(Beginning of DATA)

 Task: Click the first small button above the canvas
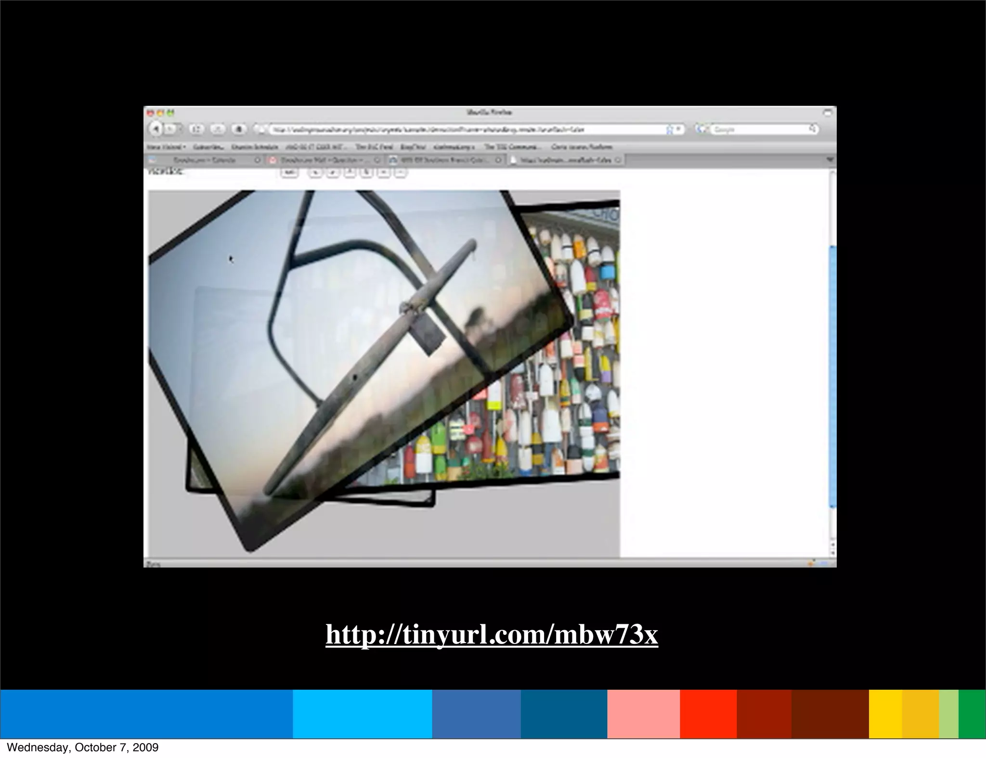pos(289,172)
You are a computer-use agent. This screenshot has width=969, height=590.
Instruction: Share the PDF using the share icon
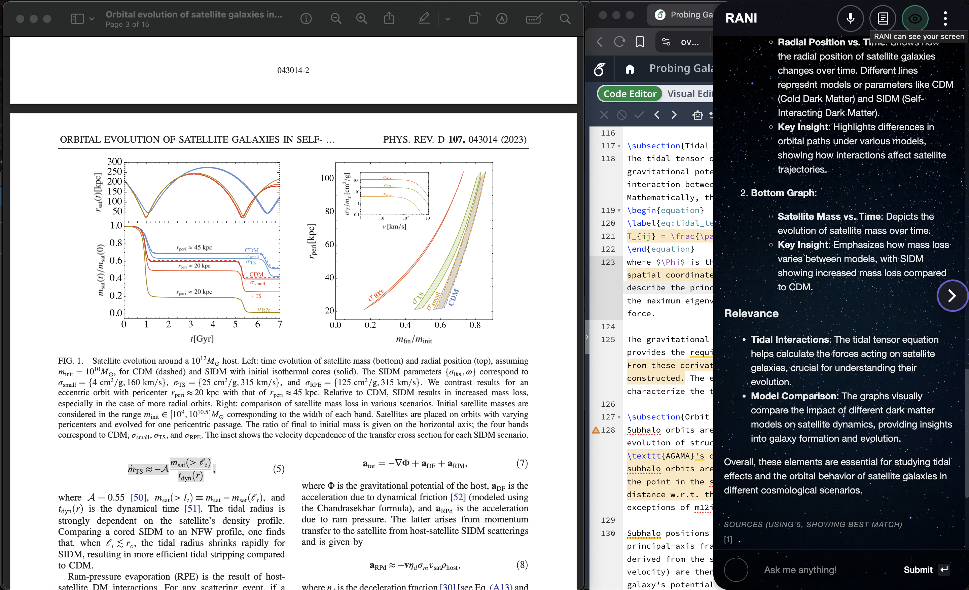(x=389, y=18)
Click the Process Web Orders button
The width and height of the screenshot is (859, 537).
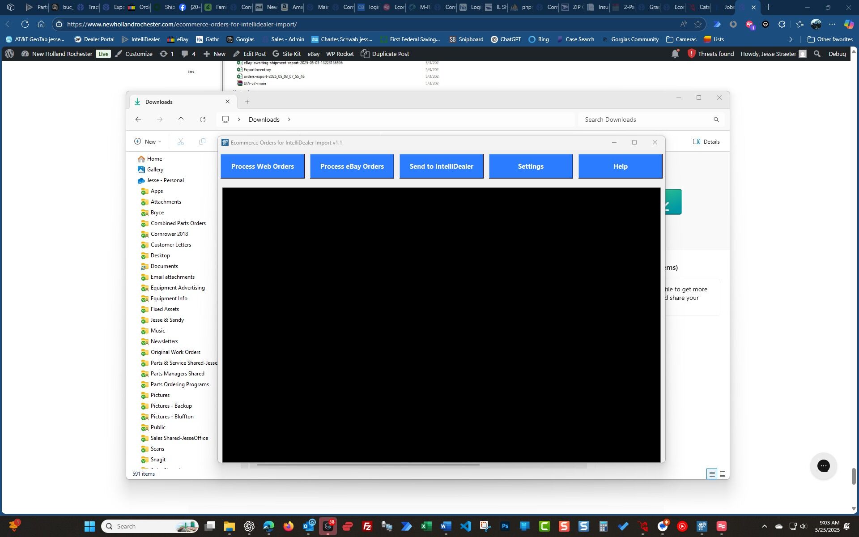tap(262, 166)
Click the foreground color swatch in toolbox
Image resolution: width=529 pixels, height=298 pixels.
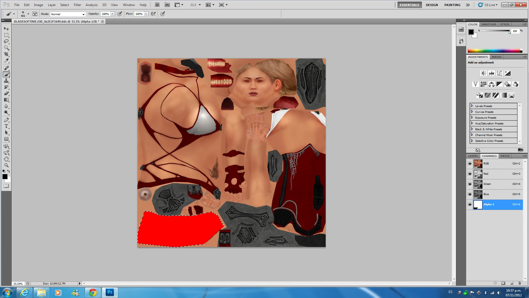[5, 177]
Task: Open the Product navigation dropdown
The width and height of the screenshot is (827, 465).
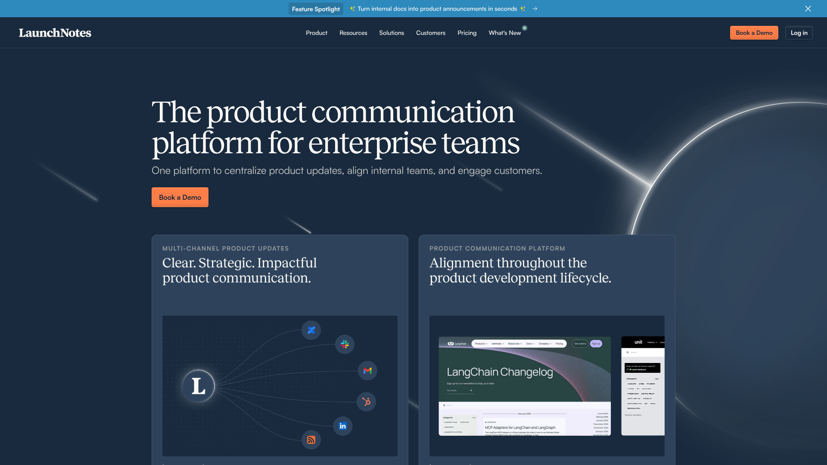Action: [x=316, y=33]
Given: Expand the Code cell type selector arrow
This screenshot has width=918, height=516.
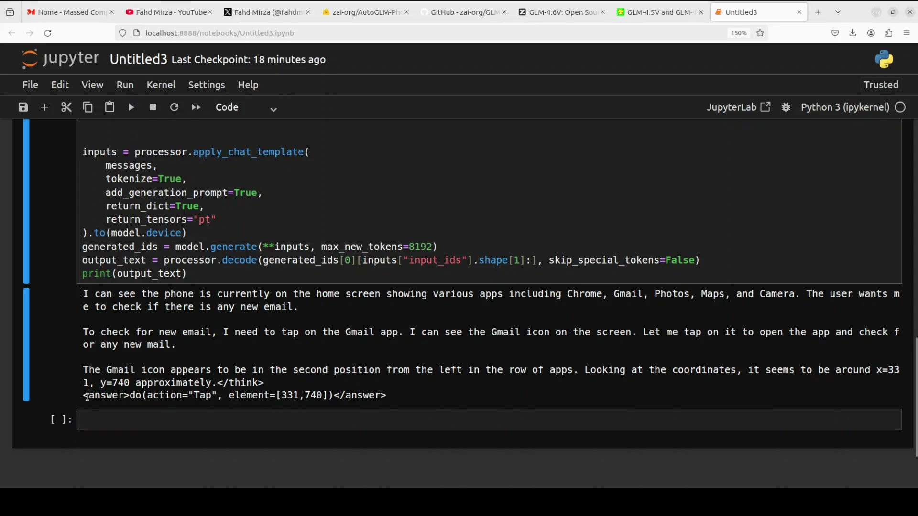Looking at the screenshot, I should click(273, 109).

(End of DATA)

## [ACTION ITEM]
Each line from the one that contains "Image resolution: width=529" through the end of the records should be restated exactly; include both end lines and leave any pictures out.

## [ANSWER BOX]
Image resolution: width=529 pixels, height=298 pixels.
[5, 177]
Task: Open the Product navigation dropdown
The width and height of the screenshot is (827, 465).
Action: [x=316, y=33]
Given: Expand the Code cell type selector arrow
This screenshot has width=918, height=516.
Looking at the screenshot, I should click(273, 109).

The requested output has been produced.